Hi I am saving mostly english and german characters into a mysql database which currently is set to utf-8 charset.
I am assuming that I should use latin1 charset for this type of data, is that correct?
If so how can I change the charset to correct the german chars which are now saved in utf-8?
UPDATE
Maybe then it is a retrival problem ... When I export data from the db via php of course I get utf-8 back, can I do the retrival to give me latin1?
UPDATE 1
Ok I am building a website, the html encoding is uft-8 the db is uft-8, and now I want to run some exports and extract data, which should be returned in an excel sheet, and the data is utf-8, but here I need the chars to be latin1 ... or the encoding of the excel sheet extracted from the db need to be such that Töst will show Täst. Right now I get the data like this -> Töst
UPDATE 2
I am using following php script to do the dump:
http://www.fundisom.com/phparadise/php/databases/mySQL_to_excel
on line 48 I have changed the code to
header("Content-Type: application/$file_type; charset=utf-8");
no change in behaviour.
How would I solve the issue?
Almost Solution
<?php
$text = "ö is a valid UTF-8 character";
echo 'Original : ', $text, PHP_EOL;
echo 'TRANSLIT : ', iconv("UTF-8", "ISO-8859-1//TRANSLIT", $text), PHP_EOL;
echo 'IGNORE : ', iconv("UTF-8", "ISO-8859-1//IGNORE", $text), PHP_EOL;
echo 'Plain : ', iconv("UTF-8", "ISO-8859-1", $text), PHP_EOL;
?>
this is what I need I think ... but I need to check it in context of the php script... tomorrow :-)

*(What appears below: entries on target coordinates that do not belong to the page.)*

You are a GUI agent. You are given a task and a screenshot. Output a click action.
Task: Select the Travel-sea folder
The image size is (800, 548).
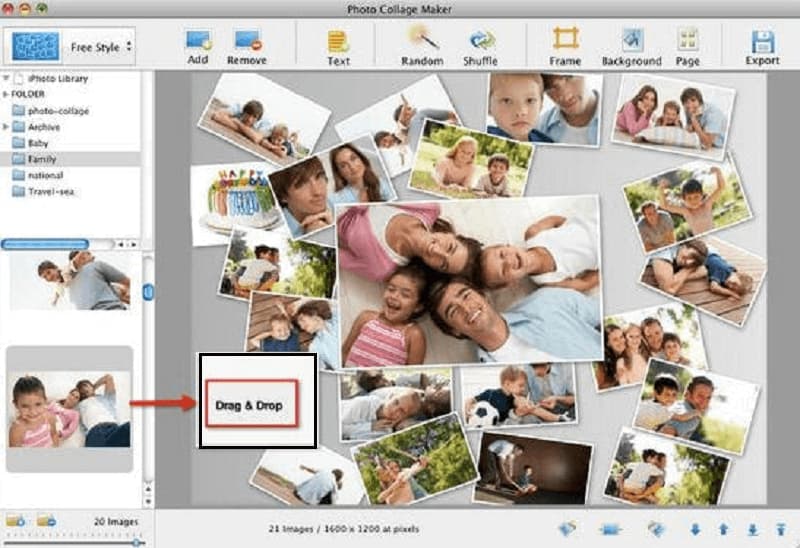coord(50,191)
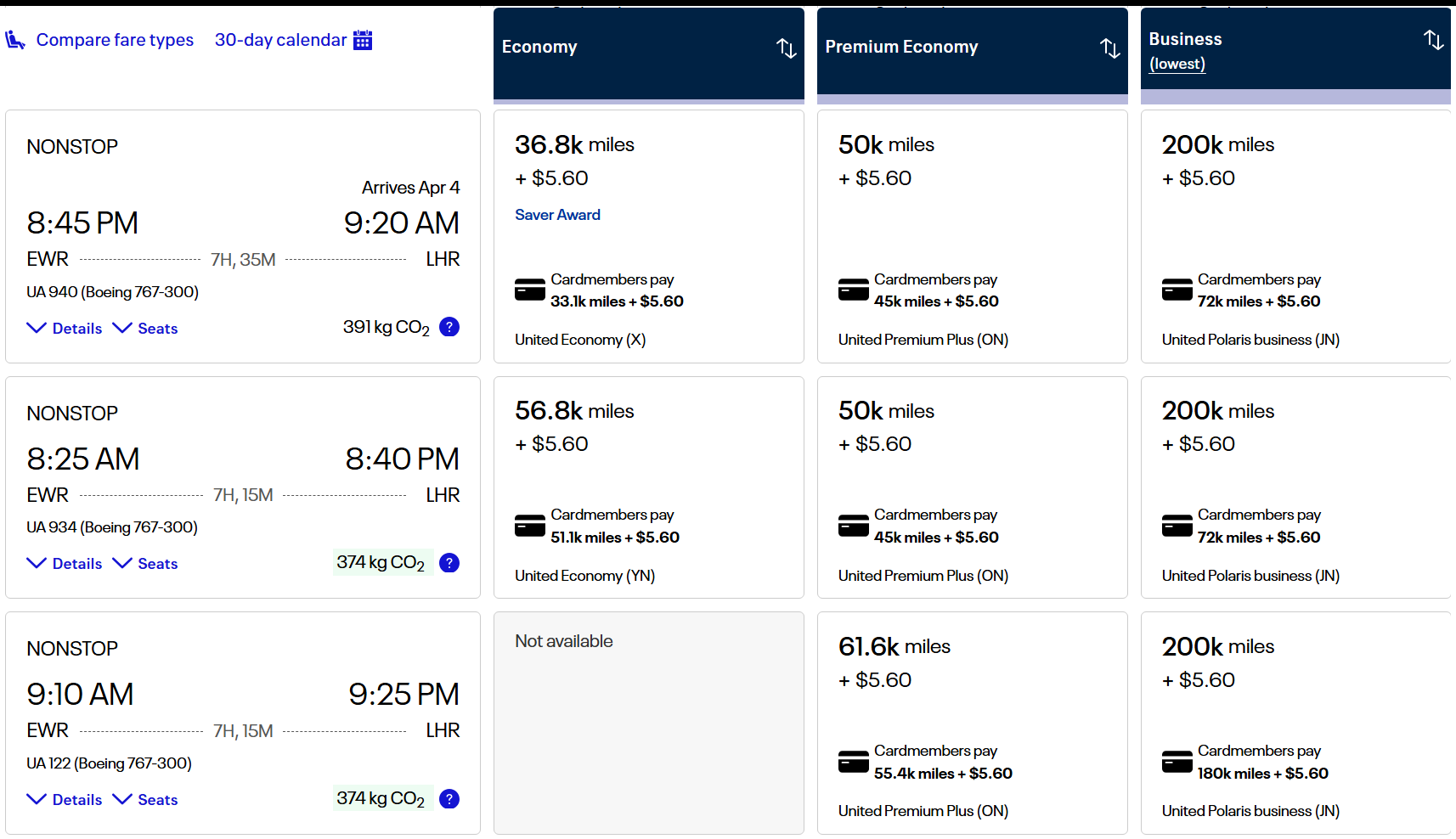This screenshot has height=839, width=1456.
Task: Click the Economy column sort arrows icon
Action: pyautogui.click(x=786, y=48)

I agree with the previous answers that UTF-8 is a good choice for most applications.
Beware the traps that might be awaiting you, though! You'll want to be careful that you use a consistent character encoding throughout your system (input forms, output web pages, other front ends that might access or change the data).
I have spent some unpleasant hours trying to figure out why a simple β or é was mangled on my web page, only to find that something somewhere had goofed up an encoding. I've even seen cases of text that gets run through multiple encoders--once turning a single quotation mark into eight bytes.
Bottom line, don't assume the correct translation will be done; be explicit about character encoding throughout your project.
Edit: I see in your update you've already started to discover this particular joy. :)
Once you using double byte characters like UTF-8, there is no turning back...
The closer you can use is iconv
like this
<?php
$text = "ü is still a valid ISO-8859-1";
echo 'Original : ', $text, PHP_EOL;
echo 'TRANSLIT : ', iconv("UTF-8", "ISO-8859-1//TRANSLIT", $text), PHP_EOL;
echo 'IGNORE : ', iconv("UTF-8", "ISO-8859-1//IGNORE", $text), PHP_EOL;
echo 'Plain : ', iconv("UTF-8", "ISO-8859-1", $text), PHP_EOL;
?>
details : http://php.net/manual/en/function.iconv.php
With UTF-8 you can store any character supported by Unicode, With UTF-8 you can store any character supported by Unicode, so you shouldn't have any problem using it to store just latin1 characters (which are just a really small subset of what Unicode supports).
So, for information storage you're ok; if you need to do any conversions when retrieving the data, that depends on the connector you use to get the data from the DB and on how your programming language handles string.
For the update: assuming that you're using PHP to produce web pages, can't you just send the right HTTP header specifying that your page is encoded in UTF8?
UTF-8 is the very best choice for all intents and purposes. Unless you have a really pressing reason to go for latin1 (e.g. compatibility with other applications), go for it.
There are several UTF-8 collations that handle umlauts and sort orders differently (see here for a list). You may need to pick one over the other depending on your requirements. They all can store umlauts, though.